The challenge is that we live in an increasingly distracting world, and need a method to make our attention, the touchstone of consciousness, more readily available to us. The challenge is that the speed of the world and the nature of our technology makes it difficult to make best use of this precious resource, which is a core component of mindfulness. John Teasdale captured the centrality of this point as follows:

“Mindfulness is a habit, it’s something the more one does, the more likely one is to be in that mode with less and less effort… it’s a skill that can be learned. It’s accessing something we already have. Mindfulness isn’t difficult. What’s difficult is to remember to be mindful”

So how can we remember?

Aldous Huxley is most famous for his dsytopic novel Brave New World, but his final novel, Island presents a more utopian vision of the future, in which attention pays a central role. Indeed, perhaps the defining quality of the island Huxley imagined was the mindfulness of its inhabitants.

The writer Borges once described Utopia as “a Greek word, which means ‘there is no such place’” and Huxley’s utopian vision honours that idea. The  island, Pala, struggles to guard its beauty, simplicity and integrity from incursions from the world outside, and though I don’t want to give away the ending, it was Utopian in the Borgesian sense.

what would a 21st century reminder bird look like?

My abiding memory of Pala is the role played by the mynahs on the island, birds that are known for their capacity to imitate. The following two extracts are separated by several pages, but serve to show the role of ‘reminder birds’ on the island, as seen through the eyes of a cynical journalist, Will Farnaby:

["Attention",  a voice began to call, and it was as though an oboe had suddenly become articulate. "Attention",  it repeated in the same high, nasal monotone. "Attention"  (...)
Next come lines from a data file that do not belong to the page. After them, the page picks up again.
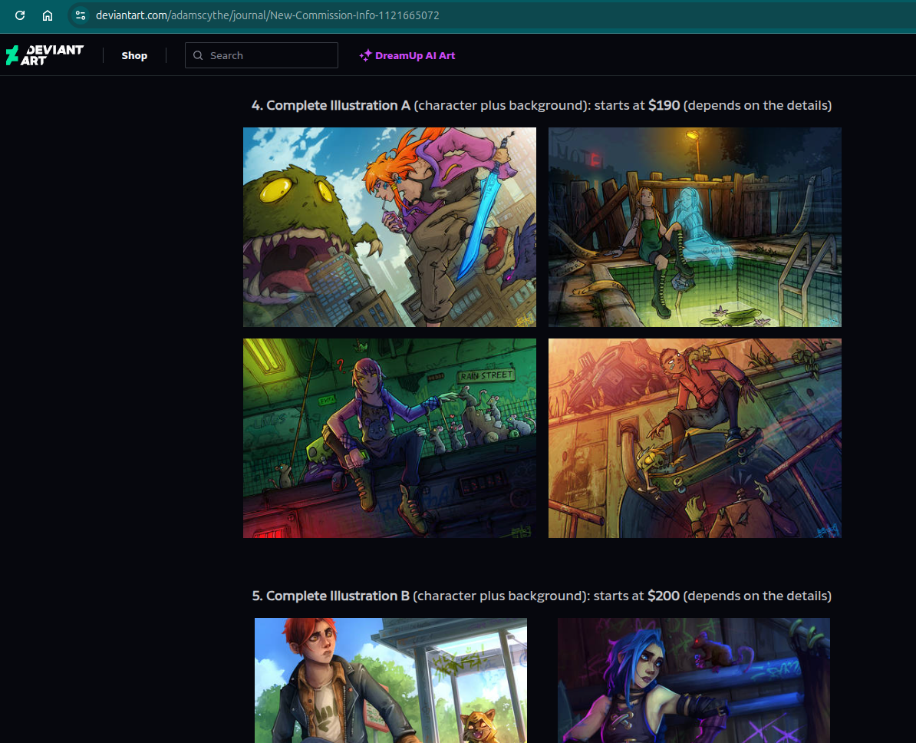This screenshot has width=916, height=743.
Task: Open the green monster and swordsman illustration
Action: click(x=390, y=227)
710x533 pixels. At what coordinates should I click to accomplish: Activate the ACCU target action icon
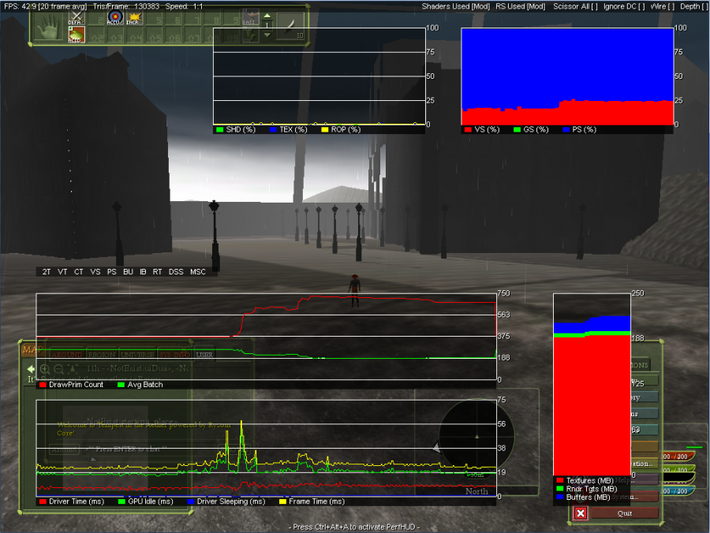tap(115, 17)
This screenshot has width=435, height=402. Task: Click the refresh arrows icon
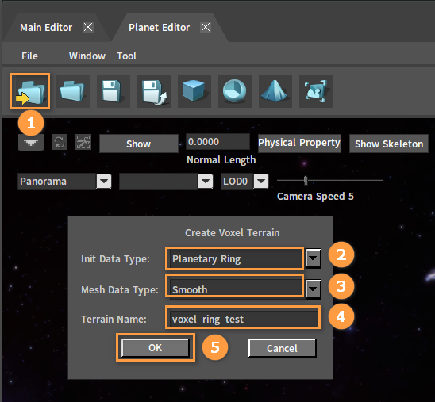[x=60, y=142]
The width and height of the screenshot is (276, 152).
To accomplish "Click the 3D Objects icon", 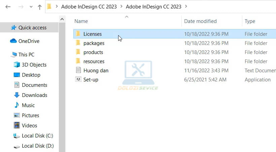I will 17,65.
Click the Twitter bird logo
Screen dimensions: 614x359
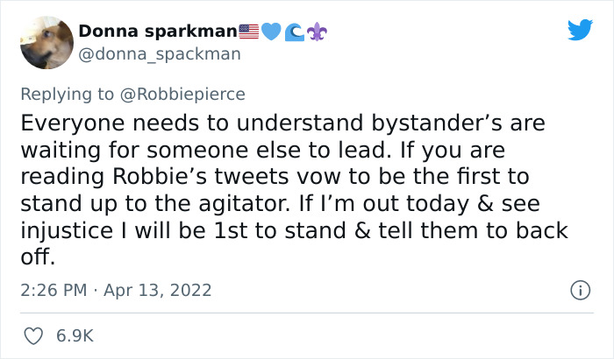pos(580,30)
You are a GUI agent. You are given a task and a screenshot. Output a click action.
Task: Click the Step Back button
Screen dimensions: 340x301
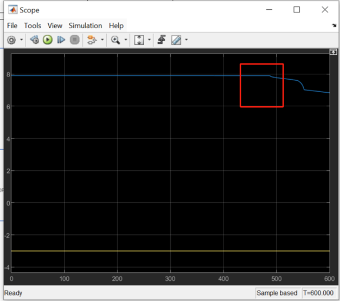coord(35,40)
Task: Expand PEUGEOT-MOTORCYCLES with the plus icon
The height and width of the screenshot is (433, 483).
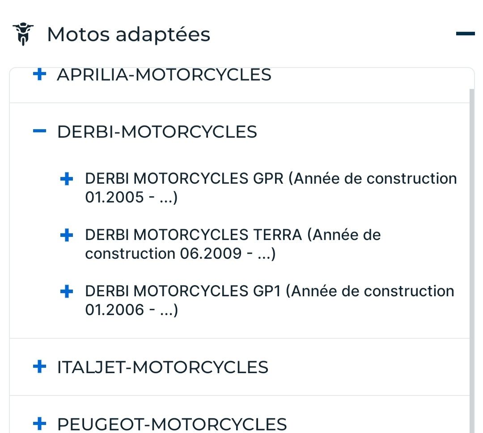Action: tap(40, 423)
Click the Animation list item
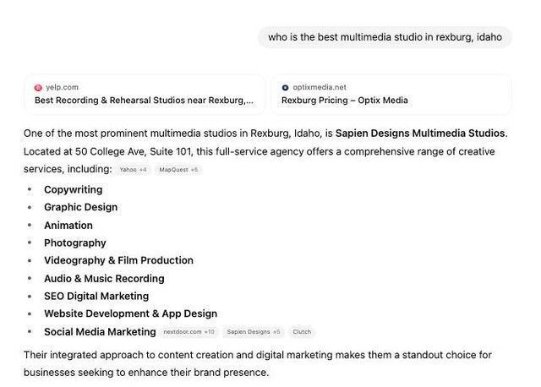 [x=68, y=226]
"Is that your bird?" Will asked.

She shook her head.

Mynahs are like the electric light", she said. "They don't belong to anybody."

Why does he say those things?

"Because somebody taught him", she answered patiently...

But why did they teach him those things? Why 'Attention'? Why 'Here and now?'

"Well ..." She searched for the right words in which to explain the self-evident to this strange imbecile. "That's what you always forget, isn't it? I mean, you forget to pay attention to what's happening. And that's the same as not being here and now."

"And the mynahs fly about reminding you—is that it?"

She nodded. That, of course, was it. There was a silence.]

The book is warmly recommended, but the key question for now is how we can create ‘reminder birds’ of our own.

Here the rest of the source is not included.